Supervisors place issue on March ballot

OVERPASS PROTESTS Protests like this on bridges over U.S. 101 led to petitions, then a March 2020 referendum on commercial development at four interchanges. File photo

Voters will decide in March if the San Benito County supervisors’ decision to rezone four areas along Highway 101 for commercial development should be repealed.

After county elections officials validated the signatures gathered by a group opposing the September decision, the supervisors voted unanimously Nov. 19 to put the issue to voters on the March 3 ballot.

The Board of Supervisors unanimously approved the zoning changes on Sept. 24. The four areas in question are located at the Betabel Road and Highway 129/Searle Road interchanges in San Juan Bautista, and the Rocks Ranch and 101 Livestock Market interchanges in Aromas.

Citizens group Preserve Our Rural Communities submitted 4,310 signatures to the San Benito county clerk, more than twice the required 2,060, in the hopes that a referendum would be brought to county voters in 2020. A total of 3,284 were considered valid, according to San Benito County auditor Joe Paul Gonzalez.

The supervisors could have chosen to reverse their previous decision outright on Nov. 19, but instead decided to put it to voters. The board declined to request a fiscal analysis of the rezoning, because no specific projects for the properties have been submitted to the county.

So far, only the owner of the Betabel property has unveiled tentative plans for a farmstand, gas station, visitor center and more.

“I personally cannot see doing a fiscal analysis because it’s all speculative,” supervisor Mark Medina said. “We have no idea what’s going to be there.”

Voters in March will only be deciding to repeal the zoning designation, not future projects. Supervisor Anthony Botelho said not having the restrictive ordinance in place could open up the properties to larger developments in the future.

“If anyone took the time to read the ordinance, it puts limitations on the property owners,” he said. “That’s what’s confounding to me. The people that are against this are the folks I thought would support it wholeheartedly.”

Meanwhile, Preserve Our Rural Communities’ attempt to launch a conflict of interest investigation into Botelho and San Juan Bautista Councilmember Dan DeVries didn’t pass muster with the state Fair Political Practices Commission.
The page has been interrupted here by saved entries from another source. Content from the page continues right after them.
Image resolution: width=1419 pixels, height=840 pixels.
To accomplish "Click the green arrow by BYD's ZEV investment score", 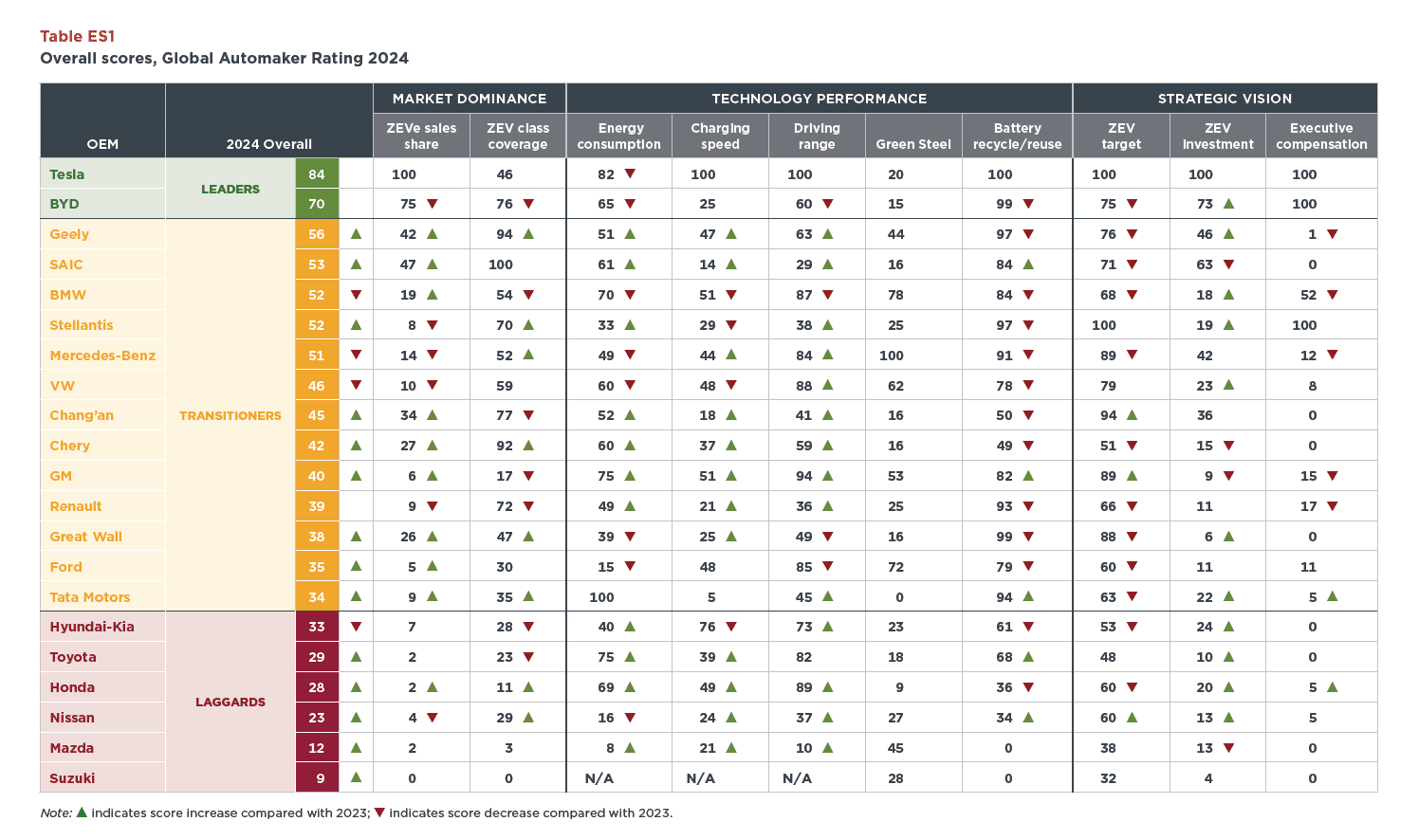I will [x=1228, y=204].
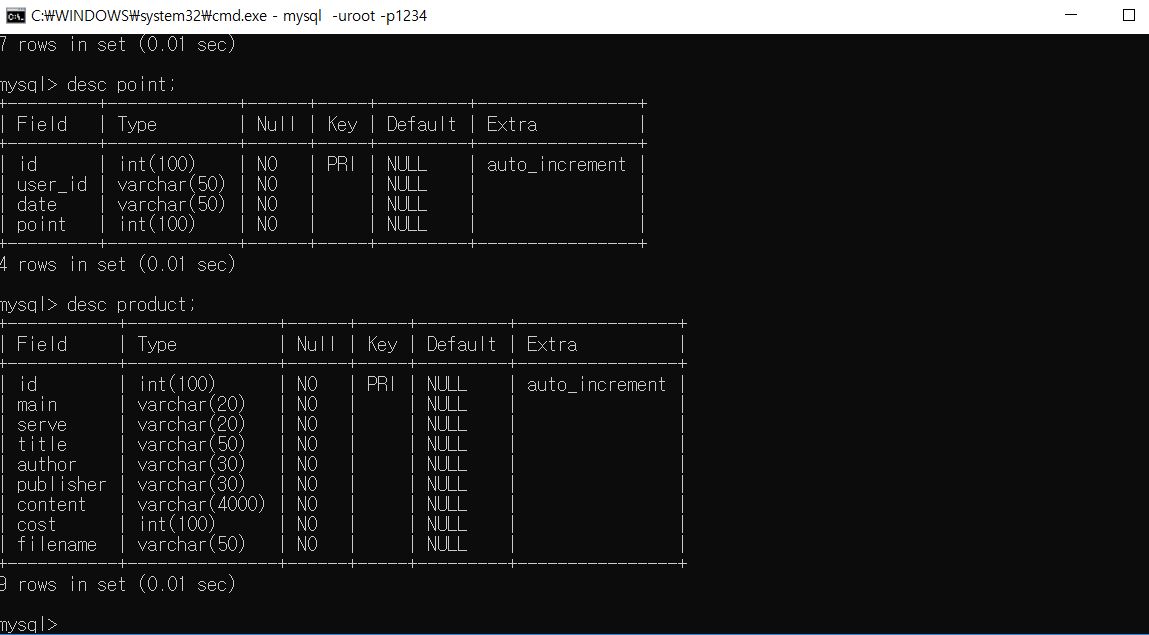Click the date field in the point table

tap(37, 204)
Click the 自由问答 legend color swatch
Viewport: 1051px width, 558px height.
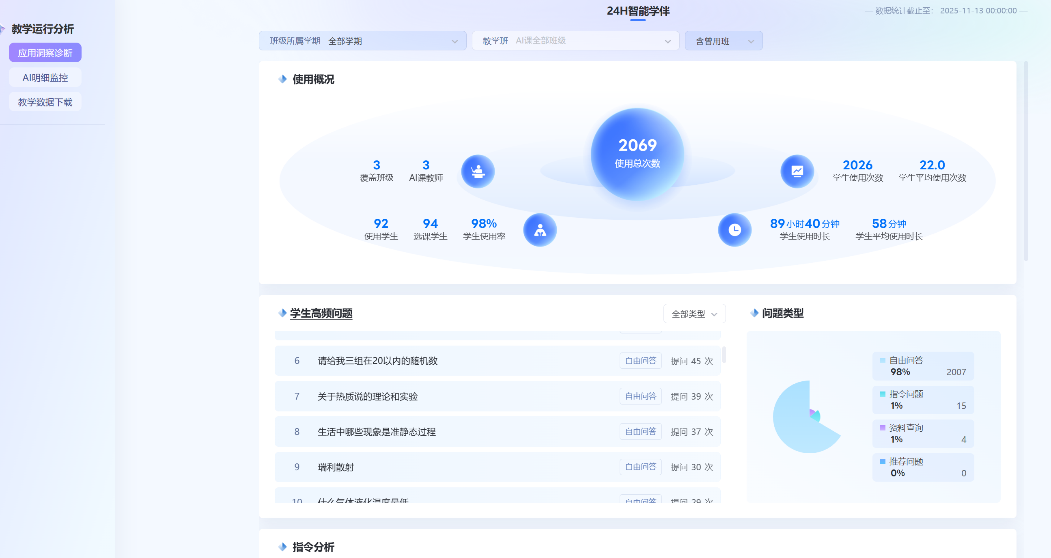pyautogui.click(x=883, y=360)
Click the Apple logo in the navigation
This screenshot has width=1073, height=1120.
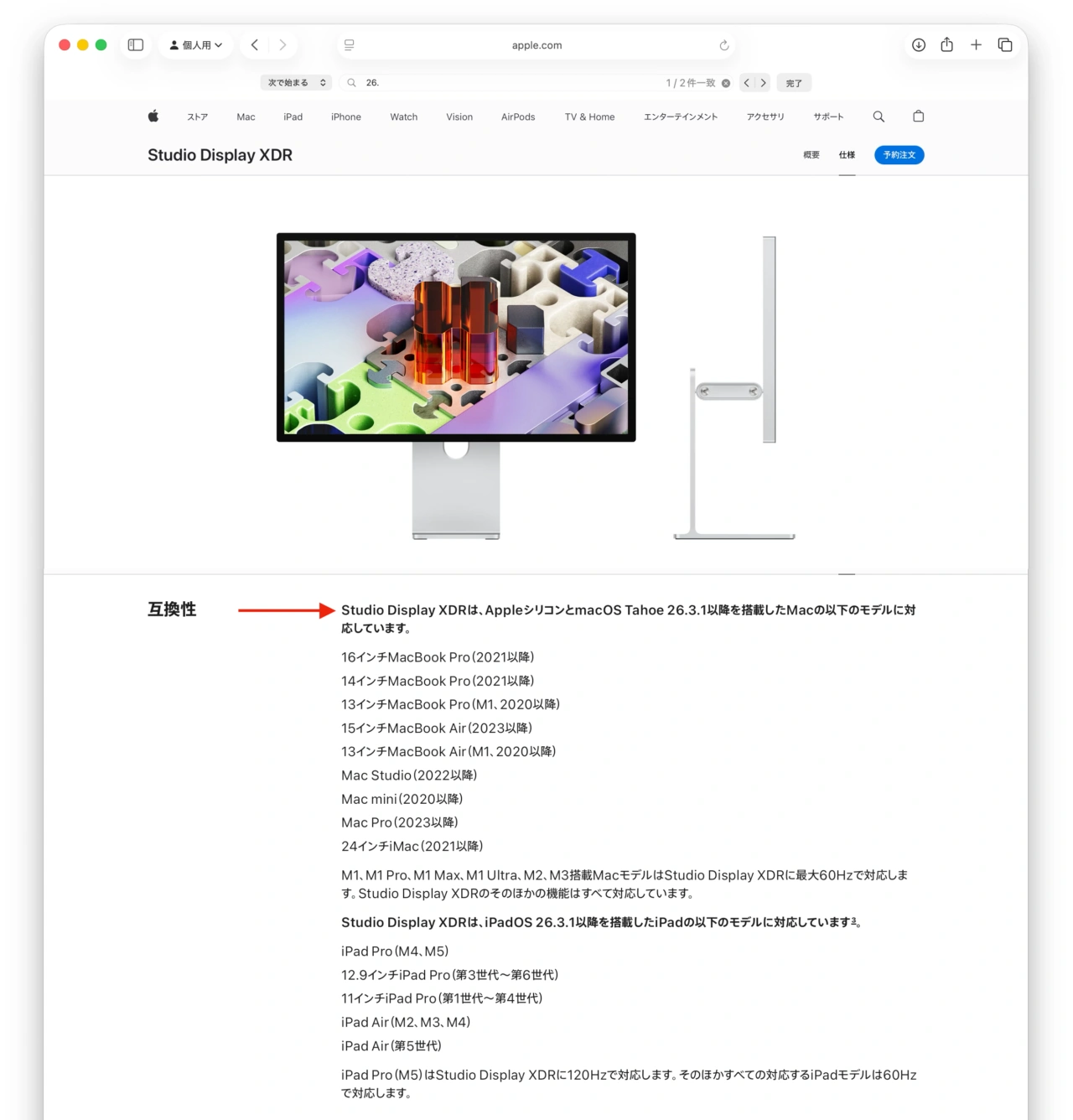[153, 117]
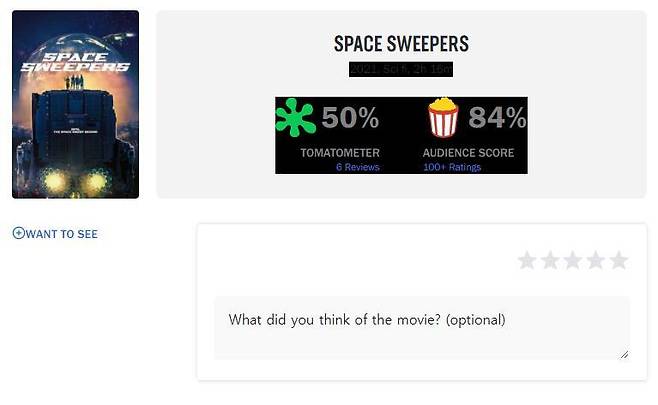Rate the movie three stars
Viewport: 658px width, 405px height.
click(573, 260)
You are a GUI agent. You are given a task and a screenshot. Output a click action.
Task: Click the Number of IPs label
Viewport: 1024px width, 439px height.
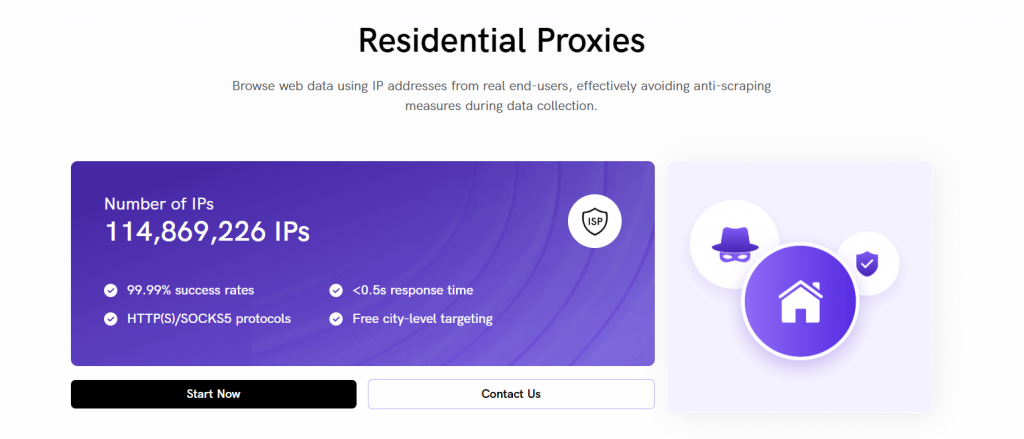click(x=159, y=204)

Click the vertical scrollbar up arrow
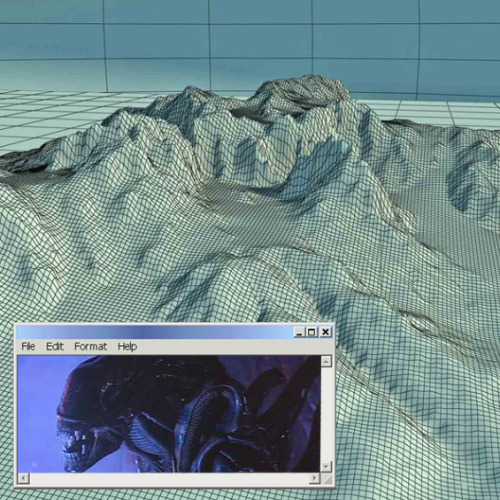(326, 361)

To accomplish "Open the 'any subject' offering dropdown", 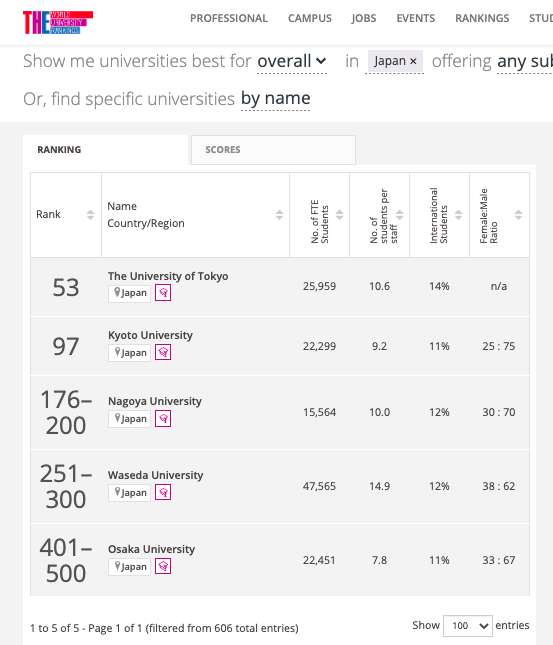I will click(525, 61).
In two complaints filed on Oct. 18, the group contended that Botelho owns land within the Highway 129 zoning area, and “violated the form 700 disclosure requirements” by “not recusing himself from participating in a public process in which he has the potential of financial gain.”

The other complaint states that DeVries, while a member of the San Benito County Planning Commission in 2015, should have recused himself from the 2035 General Plan discussions when he disclosed that he represented a property owner along Highway 101.

In letters dated Oct. 31 and Nov. 1 to Gina Paolini of Preserve Our Rural Communities, Galena West, chief of the FPPC’s Enforcement Division, said the commission would not investigate the complaints further.

“Based on a review of the complaint and documentation provided, the Enforcement Division found insufficient evidence of a violation of the Political Reform Act, and will not pursue an enforcement action in this matter,” West wrote.